- [Set problem]
Please read the account of arriving in Tbilisi below and say who greeted the group at the airport.

- [Page extract]
↓↓↓

I remember when I first looked out the window while flying into Tbilisi International Airport, I felt an overwhelming feeling of disbelief. Was I really doing this? Was this opportunity truly presenting itself to me? It was that same feeling you get when something seems almost too good to be true. Upon arrival at the airport, we were greeted by Georgian staff from The Peace Corps. They had beautifully handmade signs depicting Georgian and American friendship with greetings. All 40+ of us were scrambling to get our bags together. We all eventually packed onto a bus and drove to a hotel where we would be staying for 3 days in Tbilisi. It was nighttime, and as I looked out the window I could see old Tbilisi, the peace bridge, and churches and mosques lit up in the night. It was a surreal feeling, but at the same time I felt as if I had already traveled so much that nothing could ever seem truly "foreign" to me anymore (if that makes any sense). The first time you travel internationally, you get butterflies in your stomach. But, after so many flights and new lands it is hard to maintain that same feeling over time. Everything seems more comfortable and manageable, and this worked to my advantage.

↑↑↑

- [Data lines]
↓↓↓

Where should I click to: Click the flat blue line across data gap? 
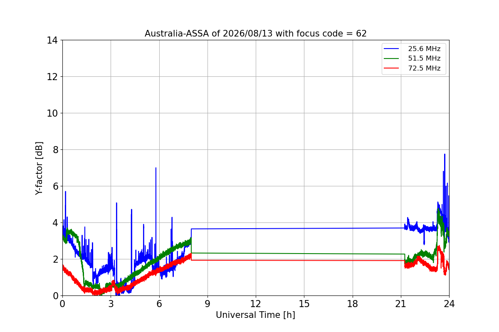pyautogui.click(x=297, y=228)
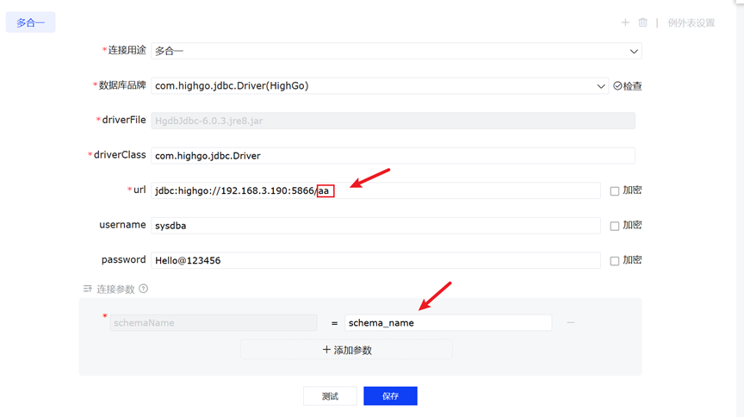Viewport: 744px width, 417px height.
Task: Remove schemaName parameter with the minus icon
Action: pyautogui.click(x=570, y=323)
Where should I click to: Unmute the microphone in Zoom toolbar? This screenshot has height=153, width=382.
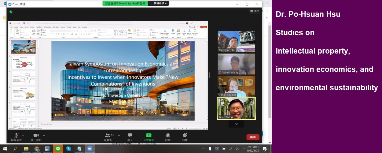click(16, 135)
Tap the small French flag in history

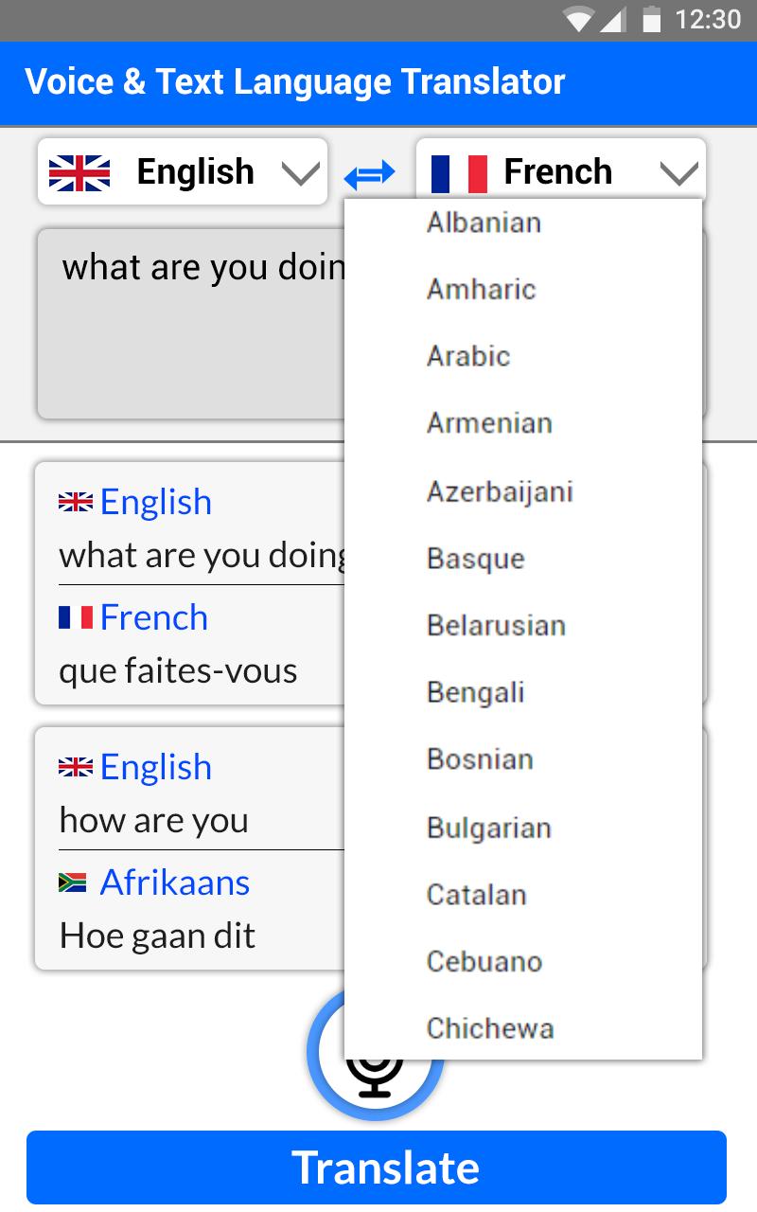[76, 617]
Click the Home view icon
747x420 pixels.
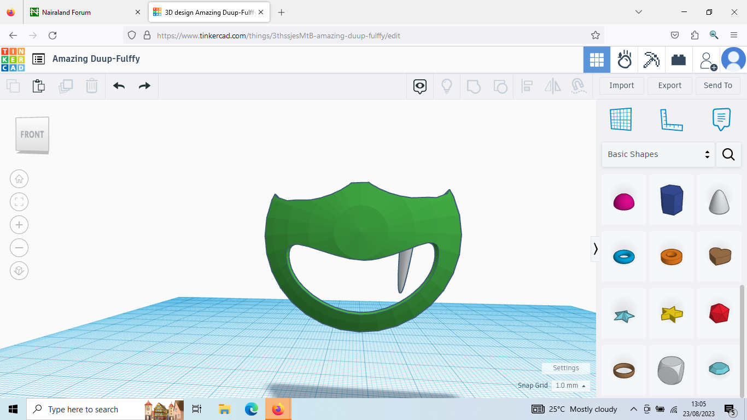[x=19, y=179]
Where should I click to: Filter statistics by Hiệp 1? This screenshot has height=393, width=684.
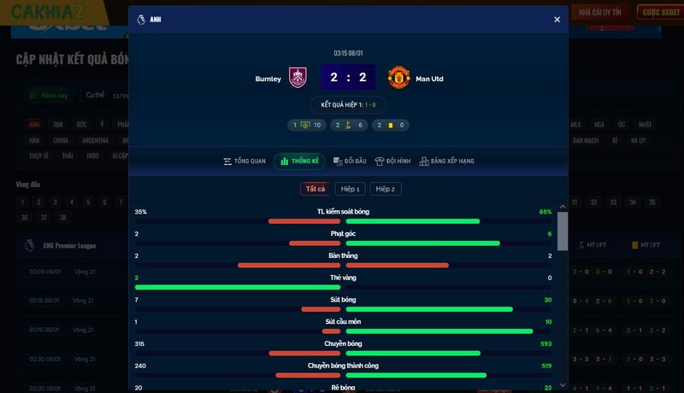click(350, 189)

↑↑↑

- [Task solution]
Georgian staff from The Peace Corps greeted them.